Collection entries
------------------------------------------------------------------------
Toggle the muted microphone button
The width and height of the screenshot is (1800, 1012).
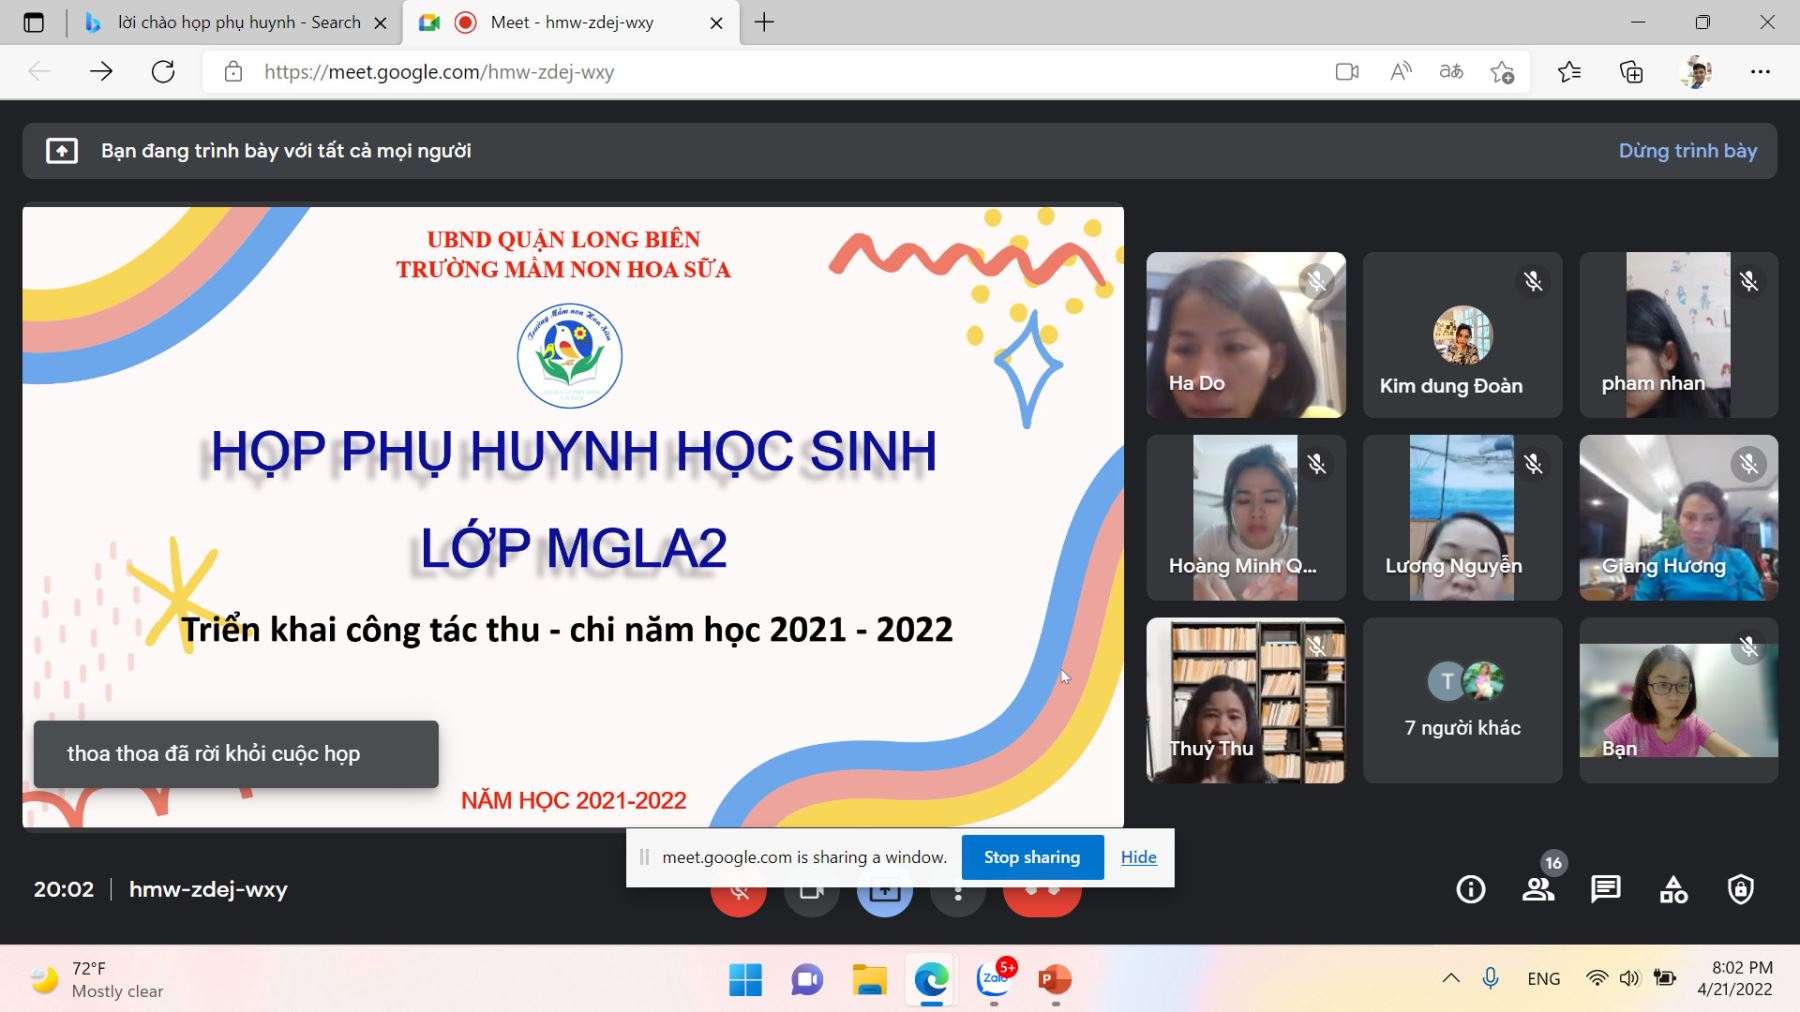(x=739, y=899)
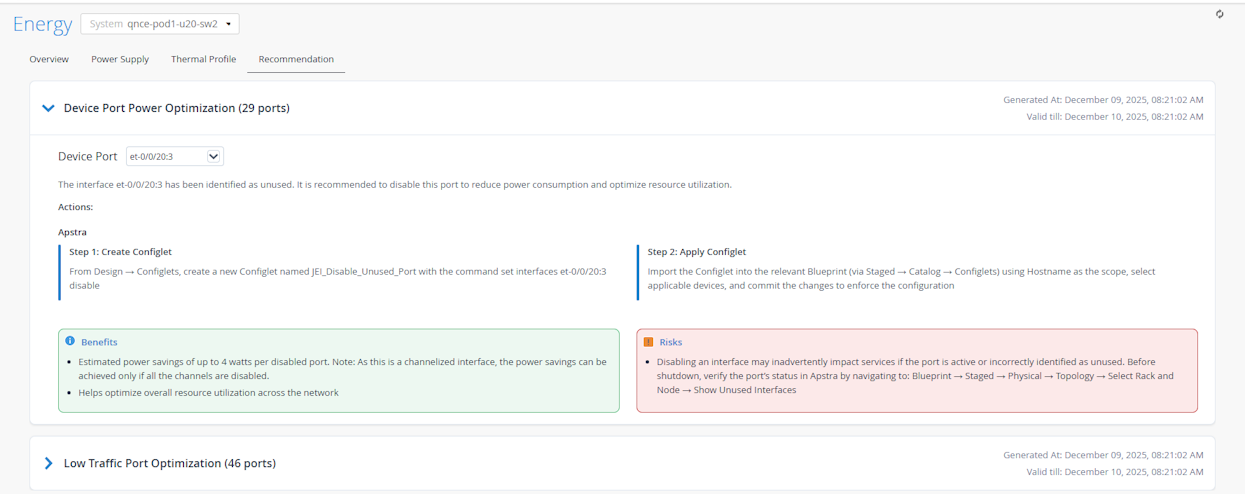Click the Benefits label text
1245x494 pixels.
(x=99, y=342)
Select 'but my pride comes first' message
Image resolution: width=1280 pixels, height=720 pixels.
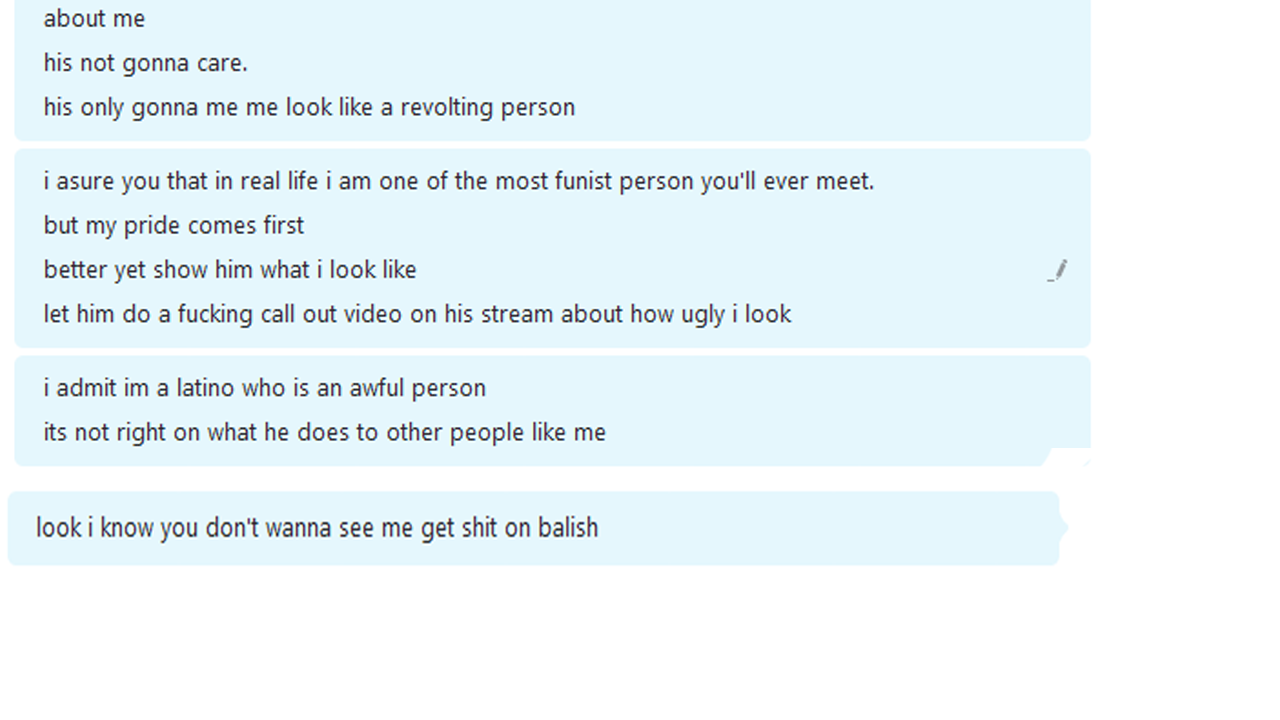coord(174,226)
------------------------------------------------------------------------
TO DO -> Copy out the records above word for word, leaving out the pictures.

TASK RESULT ->
Toggle the muted microphone button
The width and height of the screenshot is (1800, 1012).
(x=739, y=899)
Click the Benefits label text
1245x494 pixels.
(x=99, y=342)
Select 'but my pride comes first' message
Image resolution: width=1280 pixels, height=720 pixels.
coord(174,226)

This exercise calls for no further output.